Minha vida tem poucos atrativos, quase nada acontece, e só me é permitido escrever isto, dizer o que penso e assim expressar-me, porque sou inofensivo. Um jovem solitário, pouco atraente, sem assunto, os que me conhecem às vezes deixam escapar que sou maçante e desagradável. Durante os dias úteis, trabalho como um idiota qualquer. Nos feriados, sinto-me um idiota maior. Em dias assim, entre minhas limitadas perspectivas, uma das que me agradam é caminhar pelo centro da cidade, observando o escasso movimento, as bancas de jornais, as choperias e o discreto rumor dos cafés. Evito ficar muito em meu bairro, pois já conheço por ali uns tipos com os quais não gosto de me encontrar. Na verdade, eu os detesto.

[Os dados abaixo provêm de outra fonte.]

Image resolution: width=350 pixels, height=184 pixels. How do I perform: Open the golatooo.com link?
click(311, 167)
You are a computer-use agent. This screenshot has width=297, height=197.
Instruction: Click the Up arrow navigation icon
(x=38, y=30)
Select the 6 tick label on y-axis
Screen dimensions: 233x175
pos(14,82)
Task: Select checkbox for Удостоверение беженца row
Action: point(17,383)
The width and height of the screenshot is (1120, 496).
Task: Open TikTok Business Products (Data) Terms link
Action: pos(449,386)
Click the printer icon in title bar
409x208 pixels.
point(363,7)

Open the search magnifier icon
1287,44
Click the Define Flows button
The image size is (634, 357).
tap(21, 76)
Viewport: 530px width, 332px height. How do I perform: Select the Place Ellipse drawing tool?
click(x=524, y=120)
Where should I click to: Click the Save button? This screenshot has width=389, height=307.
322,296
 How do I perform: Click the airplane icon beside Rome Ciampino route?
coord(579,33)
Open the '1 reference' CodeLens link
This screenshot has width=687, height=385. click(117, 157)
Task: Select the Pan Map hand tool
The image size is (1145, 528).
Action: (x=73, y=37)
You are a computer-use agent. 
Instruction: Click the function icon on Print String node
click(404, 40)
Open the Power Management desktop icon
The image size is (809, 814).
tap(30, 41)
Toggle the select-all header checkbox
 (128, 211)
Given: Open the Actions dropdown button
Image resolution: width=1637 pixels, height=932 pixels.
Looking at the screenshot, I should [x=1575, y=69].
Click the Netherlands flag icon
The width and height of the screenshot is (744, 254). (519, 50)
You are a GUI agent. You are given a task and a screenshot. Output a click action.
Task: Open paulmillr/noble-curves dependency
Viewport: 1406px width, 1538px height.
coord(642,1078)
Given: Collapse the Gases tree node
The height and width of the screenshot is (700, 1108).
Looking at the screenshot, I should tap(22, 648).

Mesmo caminhando sem qualquer compromisso, não posso evitar um trejeito de nervosismo, alguma ligeira ansiedade, aparentemente sem razão, como se nenhuma calma me bastasse e nenhum domingo fosse senão outra amostra perturbadora do tempo que em breve não mais será meu. Sempre me impressionou muito que as pessoas andassem com calma – mesmo entre conhecidos e em suas próprias cidades. Também muitas vezes acreditei que a maneira de andar, assim como alguns gestos viciados ou cacoetes, fosse a sugestão de que a natureza orgânica começasse por eles a apresentação dos sinais de alguma desarmonia mais profunda. Mas nada disso eu via entre as ótimas pessoas que andavam por toda parte. Mesmo que as observasse o tempo todo.
Costumo sair em calças velhas, mesmo porque não disponho de nenhuma calça nova. Nesse domingo, usava também uns tênis tão gastos que a joanete do pé direito já quase despontava rompendo a napa ordinária. Talvez tenha esquecido de borrifar-me desodorante antes de sair, de onde provinha a incômoda sensação de estar exalando odores mornos e acre-doces, embora não tão intensos. Como andava sozinho, e como nunca me acontecia encontrar alguém, isso pouco me importava.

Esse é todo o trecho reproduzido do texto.